A large product line can be the source of significant buried costs: extra inventory, raw materials, packaging, labels, as well as sub-optimal production scheduling.

The chart on the right shows the profit contribution by product for a specialty company with over 1,000 SKUs. It shows a long tail of low profit products.

Yet, while the majority of profits come from the top products (the bottom 900 generate less than 40%), there are significant profit contributors in the tail ("D" & "C" groups).

Culling the bottom "D" and "C" products is a starting point, but would be overly simplistic. What type of customers are buying them? Who would be impacted?
A large collection of small volume customers can also add significant hidden costs to a business. Servicing small customers can be expensive.

The chart on the right shows the relative profit contribution for the 750 customers of the same specialty company.

The bottom 600 generate less than 20% of the profit, but there are customers in both the "D" and "C" groups that are positive contributors. Who are they? What type of products do they buy?

Eliminating small customers to reduce service costs might seem easy, but could compromise future growth if done without proper consideration.
Charting product and customer groups on a 2x2 grid provides visual perspective and additional insight.

The chart on the right shows the product groups from the profit contribution chart on a map of profit margin vs. strategic importance.

"D" products look to be a clear target for rationalization, but it is not known who these products are sold to.

"C" products look interesting, are high margin and significant revenue and might contain targets for growth.

"A" & "B" products are suboptimal in margin, why?  Who buys these?

The chart on the right shows the customer groups from the profit contribution chart on a map of profit margin vs. strategic importance.

"D" customers are a clear target for rationalization or repositioning. Collectively, the sales are significant--what products are they buying?

"C" customers are a small but profitable group of sales, what can be leveraged?

"B" customers are collectively suboptimal in margin--why?  What products are they buying?
The chart on the right shows the customer-product groups on a map of profit margin vs. strategic importance.

Looking at customer-product groups focusses the drill-down to specific products & customers for improvement or growth.

In this case, "D" customers buying "D" products are "low risk" for pricing actions or rationalization.

"B" customers buying "D" products are a clear pricing or product substitution opportunity benchmarked to "A" customers.

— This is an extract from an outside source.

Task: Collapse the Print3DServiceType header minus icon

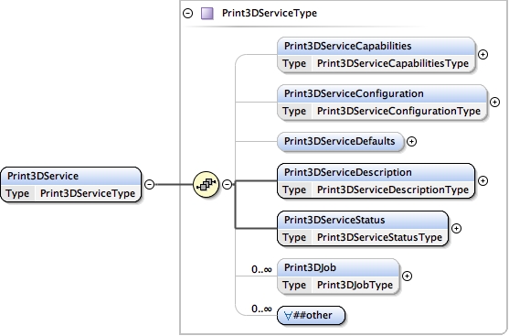Action: click(x=187, y=14)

"D" customers buying "C" products are an interesting set because of their size and profitability--this should contain growth opportunities.
What opportunities did these charts lead to for the specialty company studied?  
 
 A combination of several discreet actions to improve profitability and one for growth:
  • Specific product and customer pricing actions to improve margins
  • Specific product replacements with lower cost alternatives
  • Rationalization of a specific set of low performing products sold to low margin customers
  • Uncovering the details behind high margin sales to historically non-strategic customers and leveraging the learnings to grow

Every company has a unique customer-product mix, which makes every strategic map different.

What would your business' commercial strategic map look like?